MBIE's tourism infrastructure report

By On 01st December 2016

MBIE recently (August 2016) published a useful ‘insight’ document “Tourism Infrastructure”, the first in a series of such documents to be published over the next 18 months.

The report addresses capacity issues and constraints across a number of key areas in the tourism industry including air travel and tourism accommodation infrastructure.

In the area of tourism accommodation, this report complements the “Regional Hotel Market Analysis and Forecasting” report published by NZTE in May 2016. Both reports identify accommodation capacity constraints in peak demand months, especially in Auckland and Queenstown. The NZTE report addresses the key reasons for current accommodation constraints better than the MBIE report which identifies a number of factors which could explain a ‘delayed response’ in investment in new hotel capacity. But financial feasibility and economic return on investment challenges are not identified as factors.

In relation to Queenstown, the report states that “hotel construction has not yet responded to [an] increase in demand, with no new hotel built since 2011, which may be a consequence of the lack of land around the Queenstown CBD.” There are several hotel projects currently under development and planning in and around the Queenstown CBD, there is further land available in the CBD, and ample land is available in the wider Queenstown area.
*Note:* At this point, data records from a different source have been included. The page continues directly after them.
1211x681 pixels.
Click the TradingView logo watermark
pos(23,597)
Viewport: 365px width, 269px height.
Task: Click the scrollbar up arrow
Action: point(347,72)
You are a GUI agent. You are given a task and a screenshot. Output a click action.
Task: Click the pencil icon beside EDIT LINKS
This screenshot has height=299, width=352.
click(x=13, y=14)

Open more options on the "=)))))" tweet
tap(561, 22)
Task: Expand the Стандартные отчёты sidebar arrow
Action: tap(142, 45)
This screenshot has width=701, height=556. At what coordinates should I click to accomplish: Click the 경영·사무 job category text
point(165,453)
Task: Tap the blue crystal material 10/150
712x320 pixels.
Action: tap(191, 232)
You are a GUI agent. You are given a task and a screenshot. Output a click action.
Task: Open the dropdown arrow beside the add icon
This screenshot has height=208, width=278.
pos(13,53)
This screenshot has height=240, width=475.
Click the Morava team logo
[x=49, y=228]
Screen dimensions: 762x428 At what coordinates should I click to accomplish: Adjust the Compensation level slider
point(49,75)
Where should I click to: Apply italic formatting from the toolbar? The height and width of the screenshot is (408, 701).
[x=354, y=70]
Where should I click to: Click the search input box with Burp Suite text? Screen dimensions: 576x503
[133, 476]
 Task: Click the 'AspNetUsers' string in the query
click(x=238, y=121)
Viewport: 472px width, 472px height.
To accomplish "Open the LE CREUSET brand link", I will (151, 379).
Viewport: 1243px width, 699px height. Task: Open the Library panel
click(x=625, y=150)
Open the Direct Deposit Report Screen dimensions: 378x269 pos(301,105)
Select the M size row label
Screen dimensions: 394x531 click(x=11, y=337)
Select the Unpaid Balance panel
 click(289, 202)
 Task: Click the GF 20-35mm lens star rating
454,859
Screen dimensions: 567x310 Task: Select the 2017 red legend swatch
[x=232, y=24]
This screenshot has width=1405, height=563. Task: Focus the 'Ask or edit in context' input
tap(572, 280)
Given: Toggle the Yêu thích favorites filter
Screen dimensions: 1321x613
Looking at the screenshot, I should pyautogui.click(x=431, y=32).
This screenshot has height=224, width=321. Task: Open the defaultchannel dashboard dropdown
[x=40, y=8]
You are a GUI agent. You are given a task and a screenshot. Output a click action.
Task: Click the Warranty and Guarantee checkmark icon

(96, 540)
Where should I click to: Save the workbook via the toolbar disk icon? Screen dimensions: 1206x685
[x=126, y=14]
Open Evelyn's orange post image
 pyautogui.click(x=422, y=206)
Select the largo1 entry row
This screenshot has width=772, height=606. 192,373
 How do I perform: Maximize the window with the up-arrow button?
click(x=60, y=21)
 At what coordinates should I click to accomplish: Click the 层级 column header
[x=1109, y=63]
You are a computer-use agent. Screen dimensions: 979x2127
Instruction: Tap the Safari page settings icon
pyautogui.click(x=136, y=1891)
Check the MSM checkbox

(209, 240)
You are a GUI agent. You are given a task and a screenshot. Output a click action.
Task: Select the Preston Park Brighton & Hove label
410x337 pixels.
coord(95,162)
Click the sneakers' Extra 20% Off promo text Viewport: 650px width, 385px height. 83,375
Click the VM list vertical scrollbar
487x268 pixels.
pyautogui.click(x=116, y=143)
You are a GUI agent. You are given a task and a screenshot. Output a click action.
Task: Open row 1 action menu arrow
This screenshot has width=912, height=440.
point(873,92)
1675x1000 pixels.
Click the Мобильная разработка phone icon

There is much interest in and planning for new hotel investment throughout Queenstown. There had been no investment since 2011 because in that year there was both a significant increase in supply at the top end of the hotel market and a decrease in demand as a result of changed visitor patterns following the Christchurch earthquakes. This resulted in a poor financial performance in many Queenstown hotels, a situation which took at least four years to reverse.

The report comments that “high occupancy rates are generally a good thing” and goes on to explain the qualified opinion by saying that “occupancy rates significantly above 80 per cent can lead to higher room rates and may make it difficult for tourists to find accommodation at all” and that “it may be an indicator of inadequate infrastructure investment in regions, or a lack of planning and / or development of alternative strategies.”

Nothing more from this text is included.